### WHAT IS BEING ASKED:
Set down the data below once more, precisely as it reads.

+--

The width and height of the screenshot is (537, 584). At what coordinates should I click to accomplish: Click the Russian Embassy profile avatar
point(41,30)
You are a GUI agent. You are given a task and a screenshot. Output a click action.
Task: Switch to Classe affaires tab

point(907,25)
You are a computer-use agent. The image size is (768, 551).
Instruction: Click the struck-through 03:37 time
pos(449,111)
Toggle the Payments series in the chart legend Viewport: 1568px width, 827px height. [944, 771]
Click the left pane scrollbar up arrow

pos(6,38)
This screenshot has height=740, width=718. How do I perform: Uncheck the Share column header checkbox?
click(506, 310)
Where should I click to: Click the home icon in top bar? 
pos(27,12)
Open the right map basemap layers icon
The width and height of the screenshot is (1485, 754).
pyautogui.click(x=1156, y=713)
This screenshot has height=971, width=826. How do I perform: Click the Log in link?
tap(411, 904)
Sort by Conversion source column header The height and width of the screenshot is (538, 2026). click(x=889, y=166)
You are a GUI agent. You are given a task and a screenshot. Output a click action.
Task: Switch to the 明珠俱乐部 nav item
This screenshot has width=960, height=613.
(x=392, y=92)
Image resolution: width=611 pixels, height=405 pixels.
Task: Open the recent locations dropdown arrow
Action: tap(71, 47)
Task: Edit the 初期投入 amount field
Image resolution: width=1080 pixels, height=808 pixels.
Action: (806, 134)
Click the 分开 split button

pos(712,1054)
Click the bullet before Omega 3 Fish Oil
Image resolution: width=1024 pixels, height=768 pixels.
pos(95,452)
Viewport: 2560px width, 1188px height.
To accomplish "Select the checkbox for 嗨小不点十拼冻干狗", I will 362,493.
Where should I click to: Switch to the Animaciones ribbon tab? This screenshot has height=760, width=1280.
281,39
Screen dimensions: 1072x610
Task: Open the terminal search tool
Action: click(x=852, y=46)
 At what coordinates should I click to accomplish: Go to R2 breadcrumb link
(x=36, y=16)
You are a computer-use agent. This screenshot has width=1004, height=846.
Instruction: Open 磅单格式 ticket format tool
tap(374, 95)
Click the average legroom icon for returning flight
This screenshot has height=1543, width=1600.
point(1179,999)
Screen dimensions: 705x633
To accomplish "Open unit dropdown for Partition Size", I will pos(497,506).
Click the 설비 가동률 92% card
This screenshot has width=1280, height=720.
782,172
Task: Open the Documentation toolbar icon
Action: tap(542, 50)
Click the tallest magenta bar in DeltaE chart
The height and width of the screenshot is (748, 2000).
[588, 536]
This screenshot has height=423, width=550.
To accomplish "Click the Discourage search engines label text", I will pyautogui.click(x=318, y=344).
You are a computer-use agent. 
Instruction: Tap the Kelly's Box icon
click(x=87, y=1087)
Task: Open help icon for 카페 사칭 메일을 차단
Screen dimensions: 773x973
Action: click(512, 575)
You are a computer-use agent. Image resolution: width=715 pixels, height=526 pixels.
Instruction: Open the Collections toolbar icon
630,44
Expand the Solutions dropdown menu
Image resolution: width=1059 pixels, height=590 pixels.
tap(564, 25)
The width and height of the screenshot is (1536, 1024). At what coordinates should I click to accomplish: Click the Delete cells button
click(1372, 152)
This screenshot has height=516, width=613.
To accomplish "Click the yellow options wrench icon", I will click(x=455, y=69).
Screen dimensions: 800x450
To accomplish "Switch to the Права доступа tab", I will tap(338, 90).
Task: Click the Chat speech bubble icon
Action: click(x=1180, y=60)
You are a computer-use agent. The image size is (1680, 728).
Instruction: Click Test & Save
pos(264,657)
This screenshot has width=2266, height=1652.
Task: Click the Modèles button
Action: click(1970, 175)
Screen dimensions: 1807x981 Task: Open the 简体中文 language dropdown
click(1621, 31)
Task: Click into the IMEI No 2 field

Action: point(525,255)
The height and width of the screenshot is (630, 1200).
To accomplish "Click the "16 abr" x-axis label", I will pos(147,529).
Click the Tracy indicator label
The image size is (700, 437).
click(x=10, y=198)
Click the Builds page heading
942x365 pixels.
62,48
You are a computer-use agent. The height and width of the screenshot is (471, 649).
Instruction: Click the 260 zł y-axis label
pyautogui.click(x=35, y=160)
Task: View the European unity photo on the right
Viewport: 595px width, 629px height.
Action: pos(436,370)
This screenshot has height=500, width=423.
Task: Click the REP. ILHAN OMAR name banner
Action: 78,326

+--

### REPLY TO THE TASK:
The width and height of the screenshot is (537, 584). At what coordinates should I click to accomplish: Click the Russian Embassy profile avatar
point(41,30)
You are a GUI agent. You are given a task and a screenshot. Output a click action.
Task: Switch to Classe affaires tab

point(907,25)
You are a computer-use agent. The image size is (768, 551).
Instruction: Click the struck-through 03:37 time
pos(449,111)
Toggle the Payments series in the chart legend Viewport: 1568px width, 827px height. [944, 771]
Click the left pane scrollbar up arrow

pos(6,38)
This screenshot has height=740, width=718. How do I perform: Uncheck the Share column header checkbox?
click(506, 310)
Where should I click to: Click the home icon in top bar? 
pos(27,12)
Open the right map basemap layers icon
The width and height of the screenshot is (1485, 754).
pyautogui.click(x=1156, y=713)
This screenshot has height=971, width=826. How do I perform: Click the Log in link?
tap(411, 904)
Sort by Conversion source column header The height and width of the screenshot is (538, 2026). click(x=889, y=166)
You are a GUI agent. You are given a task and a screenshot. Output a click action.
Task: Switch to the 明珠俱乐部 nav item
This screenshot has width=960, height=613.
(x=392, y=92)
Image resolution: width=611 pixels, height=405 pixels.
Task: Open the recent locations dropdown arrow
Action: tap(71, 47)
Task: Edit the 初期投入 amount field
Image resolution: width=1080 pixels, height=808 pixels.
Action: (806, 134)
Click the 分开 split button

pos(712,1054)
Click the bullet before Omega 3 Fish Oil
Image resolution: width=1024 pixels, height=768 pixels.
pos(95,452)
Viewport: 2560px width, 1188px height.
To accomplish "Select the checkbox for 嗨小不点十拼冻干狗", I will 362,493.
Where should I click to: Switch to the Animaciones ribbon tab? This screenshot has height=760, width=1280.
281,39
Screen dimensions: 1072x610
Task: Open the terminal search tool
Action: click(x=852, y=46)
 At what coordinates should I click to accomplish: Go to R2 breadcrumb link
(x=36, y=16)
You are a computer-use agent. This screenshot has width=1004, height=846.
Instruction: Open 磅单格式 ticket format tool
tap(374, 95)
Click the average legroom icon for returning flight
This screenshot has height=1543, width=1600.
point(1179,999)
Screen dimensions: 705x633
To accomplish "Open unit dropdown for Partition Size", I will pos(497,506).
Click the 설비 가동률 92% card
This screenshot has width=1280, height=720.
782,172
Task: Open the Documentation toolbar icon
Action: tap(542, 50)
Click the tallest magenta bar in DeltaE chart
The height and width of the screenshot is (748, 2000).
[588, 536]
This screenshot has height=423, width=550.
To accomplish "Click the Discourage search engines label text", I will pyautogui.click(x=318, y=344).
You are a computer-use agent. 
Instruction: Tap the Kelly's Box icon
click(x=87, y=1087)
Task: Open help icon for 카페 사칭 메일을 차단
Screen dimensions: 773x973
Action: click(512, 575)
You are a computer-use agent. Image resolution: width=715 pixels, height=526 pixels.
Instruction: Open the Collections toolbar icon
630,44
Expand the Solutions dropdown menu
Image resolution: width=1059 pixels, height=590 pixels.
tap(564, 25)
The width and height of the screenshot is (1536, 1024). At what coordinates should I click to accomplish: Click the Delete cells button
click(1372, 152)
This screenshot has height=516, width=613.
To accomplish "Click the yellow options wrench icon", I will click(x=455, y=69).
Screen dimensions: 800x450
To accomplish "Switch to the Права доступа tab", I will tap(338, 90).
Task: Click the Chat speech bubble icon
Action: click(x=1180, y=60)
You are a computer-use agent. The image size is (1680, 728).
Instruction: Click Test & Save
pos(264,657)
This screenshot has width=2266, height=1652.
Task: Click the Modèles button
Action: click(1970, 175)
Screen dimensions: 1807x981 Task: Open the 简体中文 language dropdown
click(1621, 31)
Task: Click into the IMEI No 2 field

Action: point(525,255)
The height and width of the screenshot is (630, 1200).
To accomplish "Click the "16 abr" x-axis label", I will pos(147,529).
Click the Tracy indicator label
The image size is (700, 437).
click(x=10, y=198)
Click the Builds page heading
942x365 pixels.
62,48
You are a computer-use agent. The height and width of the screenshot is (471, 649).
Instruction: Click the 260 zł y-axis label
pyautogui.click(x=35, y=160)
Task: View the European unity photo on the right
Viewport: 595px width, 629px height.
Action: pos(436,370)
This screenshot has height=500, width=423.
Task: Click the REP. ILHAN OMAR name banner
Action: 78,326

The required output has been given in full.